- Premanand S

# Understanding Polynomial Regression Model

Hello there, guys! Good day, everyone! Today, we’ll look at Polynomial Regression, a fascinating approach in Machine Learning. For understanding Polynomial Regression Model, we’ll go over several fundamental terms including Machine Learning, Supervised Learning, and the distinction between regression and classification. The topics covered in this comprehensive article are given below.

**Table of Contents**

What is Machine Learning?

Types – Machine Learning

Supervised Machine Learning

Classification Vs Regression

Why do we need Regression?

Polynomial Regression – Introduction

Types of Polynomial Regression

Assumption – Polynomial Regression

Simple math understanding – Polynomial Regression

Linear Regression Vs Polynomial Regression

Non-linear data – Polynomial Regression

Overfitting Vs Under-fitting

Bias Vs Variance Tradeoff

Degree – how to find the right one?

Cost function – Polynomial Regression

Gradient Descent – Polynomial Regression

Practical application of Polynomial Regression

Application – Polynomial Regression

Advantage – Polynomial Regression

Disadvantage – Polynomial Regression

**What is Machine Learning?**

Machine Learning algorithms may access data (categorical, numerical, image, video, or anything else) and use it to learn for themselves without any explicit programming. But how does Machine Learning function exactly? simply by inspecting the data or facts (through instructions to observe the pattern and making decisions or predictions)
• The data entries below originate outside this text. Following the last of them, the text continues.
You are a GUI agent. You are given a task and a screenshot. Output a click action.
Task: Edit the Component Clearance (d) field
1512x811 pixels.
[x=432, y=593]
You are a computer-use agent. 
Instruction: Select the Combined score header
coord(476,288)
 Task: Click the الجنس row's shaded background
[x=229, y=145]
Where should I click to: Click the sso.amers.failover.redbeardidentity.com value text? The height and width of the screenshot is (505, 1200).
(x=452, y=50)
**Types of Machine Learning**

Algorithmic approaches for machine learning may be divided into three categories.

1. Supervised Machine Learning – Task-Oriented (Classification – Regression)
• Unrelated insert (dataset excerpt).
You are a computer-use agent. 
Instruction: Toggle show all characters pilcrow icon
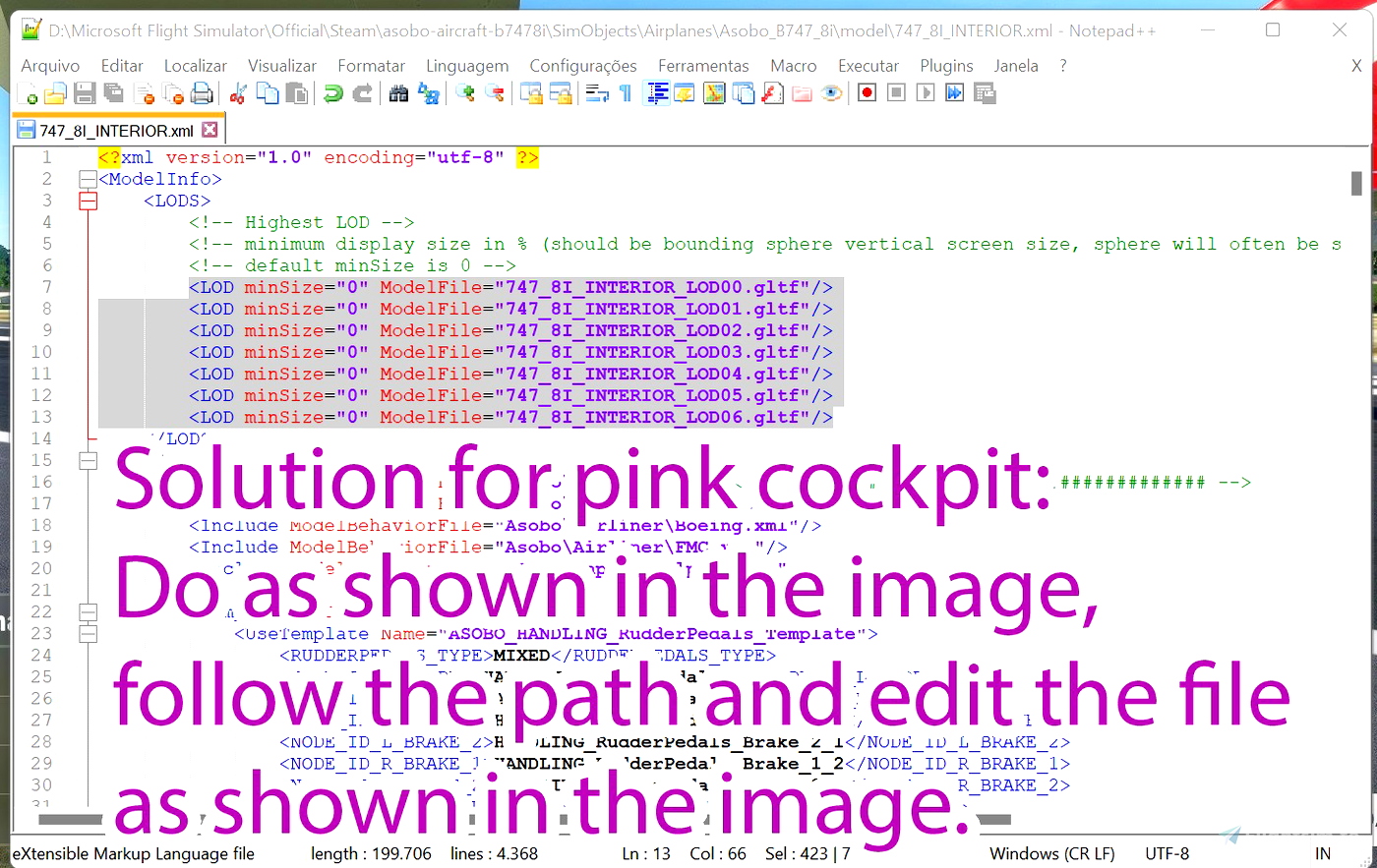coord(626,93)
2. Unsupervised Machine Learning – Fact or Data-Oriented (Cluster – Anomaly detection)

3. Reinforcement Machine Learning – Either learning from mistakes or learning from them correctly

**Supervised Machine Learning**

In supervised learning, algorithms are trained using labeled datasets, and the algorithm learns about each category of input. The approach is evaluated using test data (a subset of the training set) and predicts the outcome when the training phase is over. Supervised machine learning is classified into two types:

1. Classification

2. Regression

**Classification Vs Regression**

When there is a link between the input and output variables, regression methods are applied. It is used to forecast continuous variables such as weather and market movements, among others.

Classification methods are employed when the output variable is categorical, such as Yes-No, Male-Female, True-False, Normal – Abnormal, and so on.
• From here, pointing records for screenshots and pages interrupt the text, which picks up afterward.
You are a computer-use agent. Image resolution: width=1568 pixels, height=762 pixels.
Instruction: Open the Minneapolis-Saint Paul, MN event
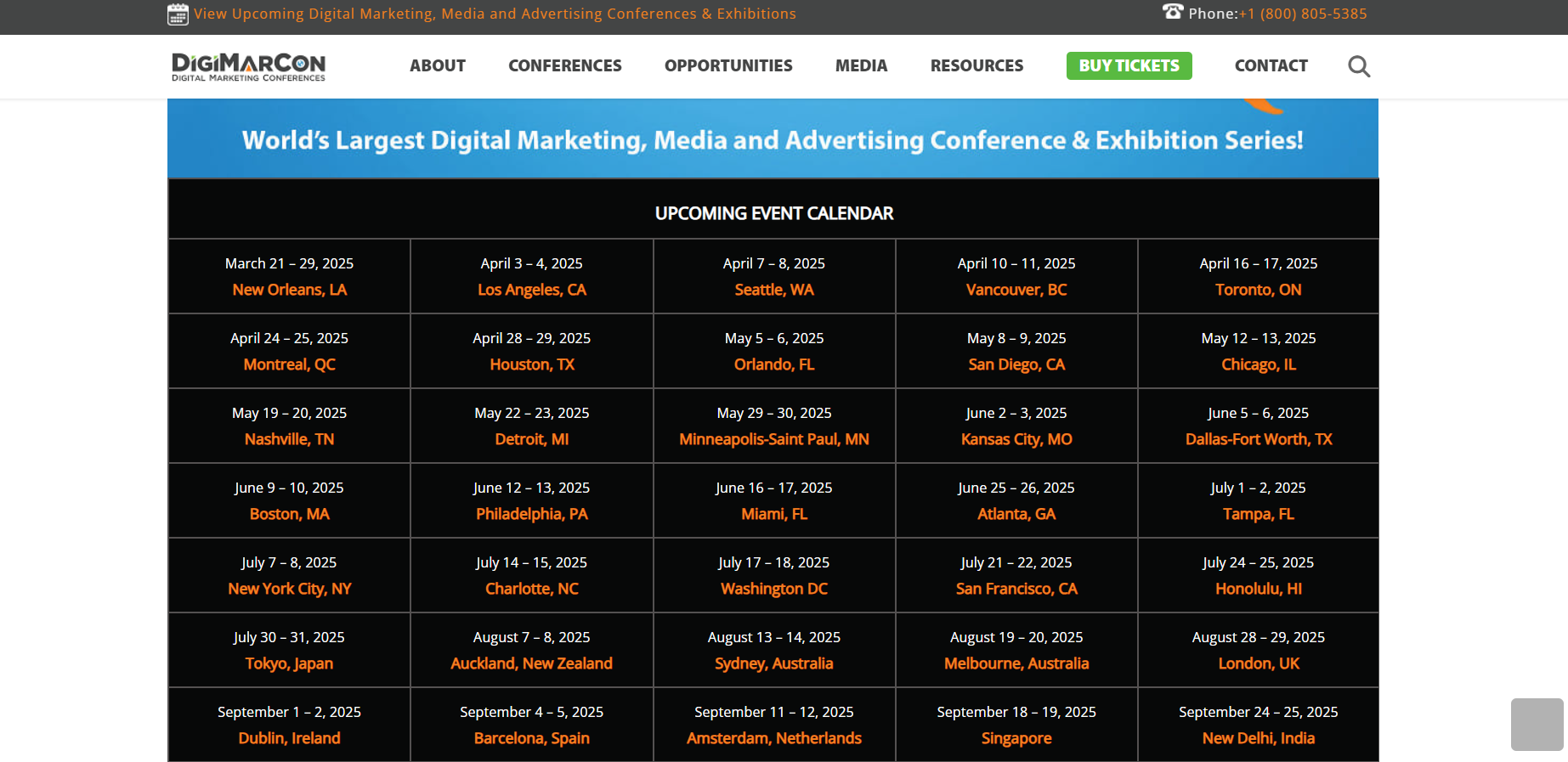pyautogui.click(x=774, y=439)
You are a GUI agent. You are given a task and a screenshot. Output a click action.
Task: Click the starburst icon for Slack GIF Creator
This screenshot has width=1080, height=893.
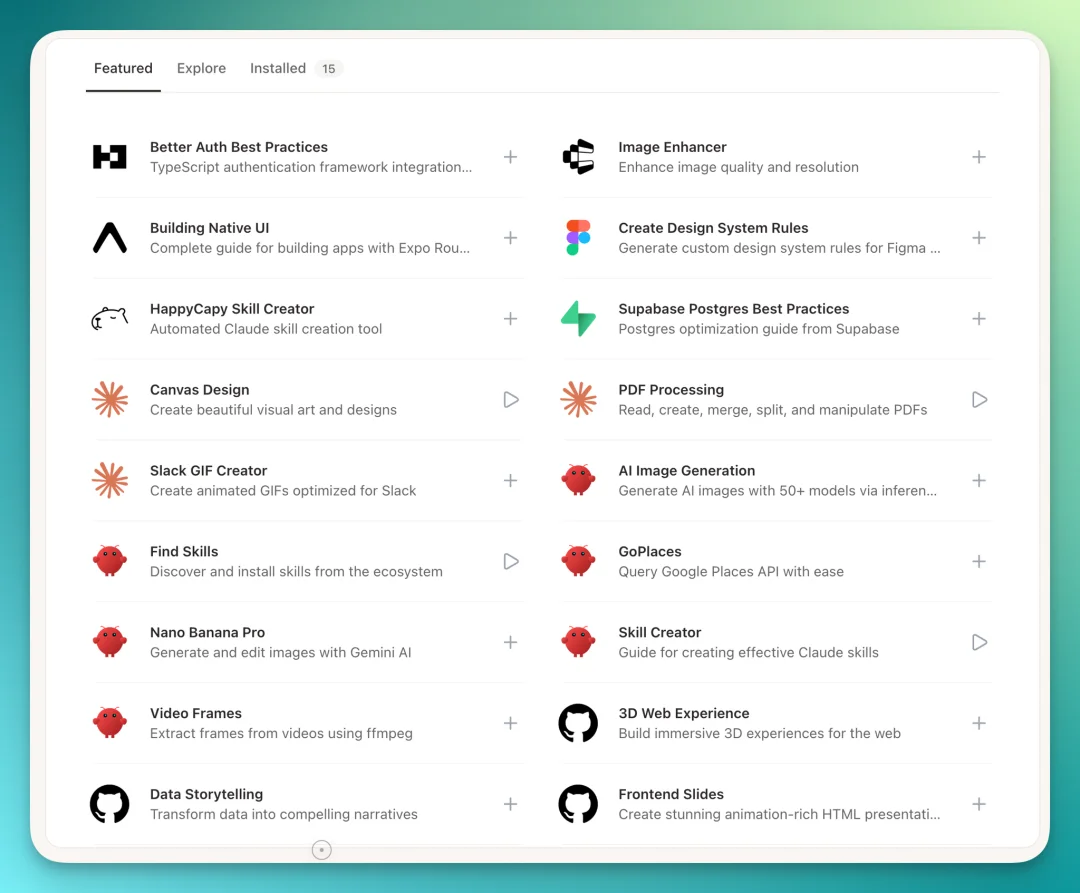click(109, 480)
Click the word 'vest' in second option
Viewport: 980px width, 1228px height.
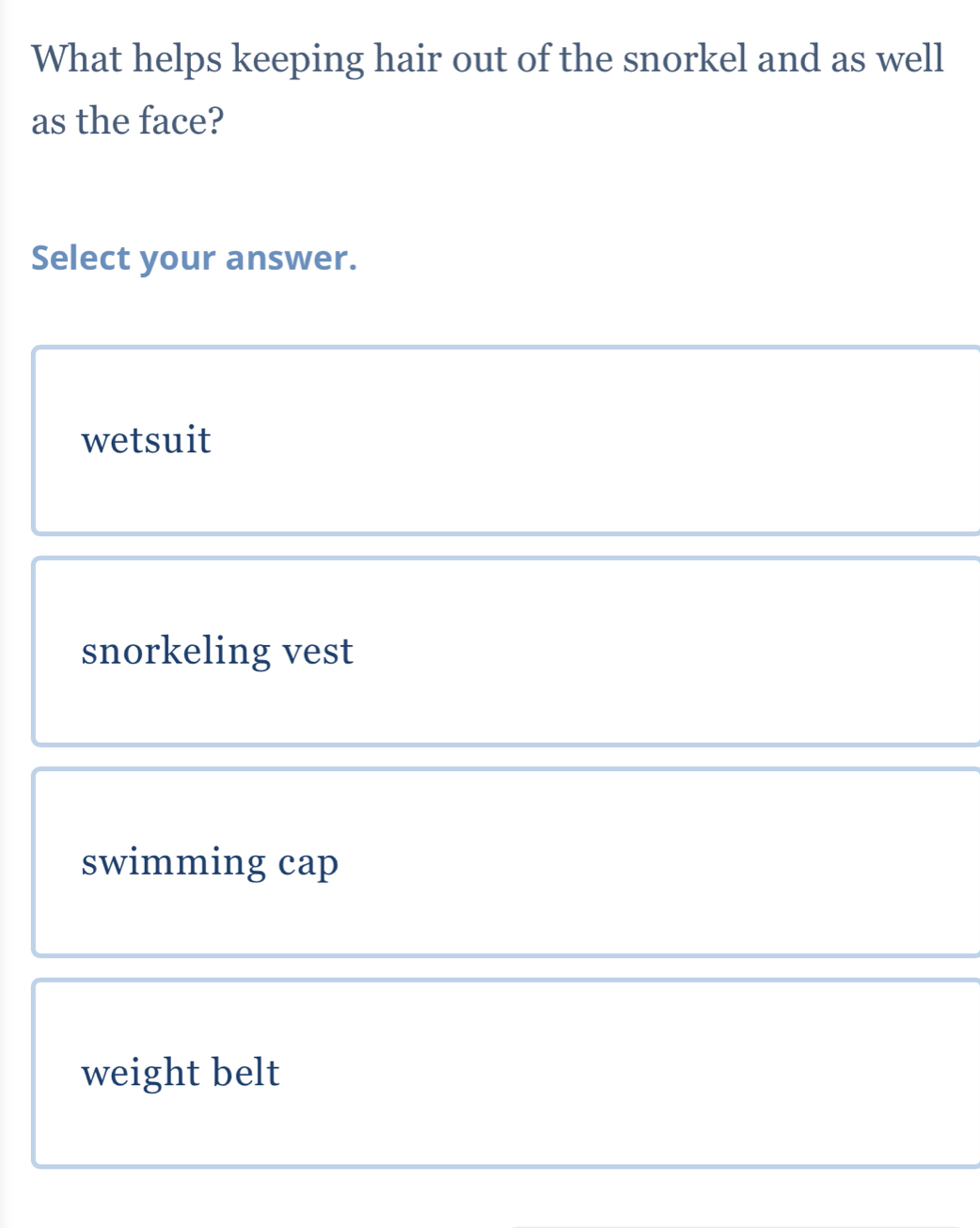tap(318, 651)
**Why do we need Regression?**

Regression analysis is frequently used for one of two purposes: forecasting the value of the dependent variable for those who have knowledge of the explanatory components, or assessing the influence of an explanatory variable on the dependent variable.

**What is Polynomial Regression?**

In polynomial regression, the relationship between the independent variable x and the dependent variable y is described as an nth degree polynomial in x. Polynomial regression, abbreviated E(y |x), describes the fitting of a nonlinear relationship between the value of x and the conditional mean of y. It usually corresponded to the least-squares method. According to the Gauss Markov Theorem, the least square approach minimizes the variance of the coefficients. This is a type of Linear Regression in which the dependent and independent variables have a curvilinear relationship and the polynomial equation is fitted to the data; we’ll go over that in more detail later in the article. Machine learning is also referred to as a subset of Multiple Linear Regression. Because we convert the Multiple Linear Regression equation into a Polynomial Regression equation by including more polynomial elements.

**Types of Polynomial Regression**

A quadratic equation is a general term for a second-degree polynomial equation. This degree, on the other hand, can go up to nth values. Polynomial regression can so be categorized as follows:

1. Linear – if degree as 1

2. Quadratic – if degree as 2

3. Cubic – if degree as 3 and goes on, on the basis of degree.

**Assumption of Polynomial Regression**

We cannot process all of the datasets and use polynomial regression machine learning to make a better judgment. We can still do it, but there should be specific constraints for the dataset in order to get the best polynomial regression results. A dependent variable’s behavior can be described by a linear, or curved, an additive link between the dependent variable and a set of k independent factors. The independent variables have no relationship with one another. We’re utilizing datasets with independent errors that are normally distributed with a mean of zero and a constant variance.

**Simple math to understand Polynomial Regression**

Here we are dealing with mathematics, rather than going deep, just understand the basic structure, we all know the equation of a linear equation will be a straight line, from that if we have many features then we opt for multiple regression just increasing features part alone, then how about polynomial, it’s not about increasing but changing the structure to a quadratic equation, you can visually understand from the diagram,

**Linear Regression Vs Polynomial Regression**

Rather than focusing on the distinctions between linear and polynomial regression, we may comprehend the importance of polynomial regression by starting with linear regression. We build our model and realize that it performs abysmally. We examine the difference between the actual value and the best fit line we predicted, and it appears that the true value has a curve on the graph, but our line is nowhere near cutting the mean of the points. This is where polynomial regression comes into play; it predicts the best-fit line that matches the pattern of the data (curve).

One important distinction between Linear and Polynomial Regression is that Polynomial Regression does not require a linear relationship between the independent and dependent variables in the data set. When the Linear Regression Model fails to capture the points in the data and the Linear Regression fails to adequately represent the optimum conclusion, Polynomial Regression is used.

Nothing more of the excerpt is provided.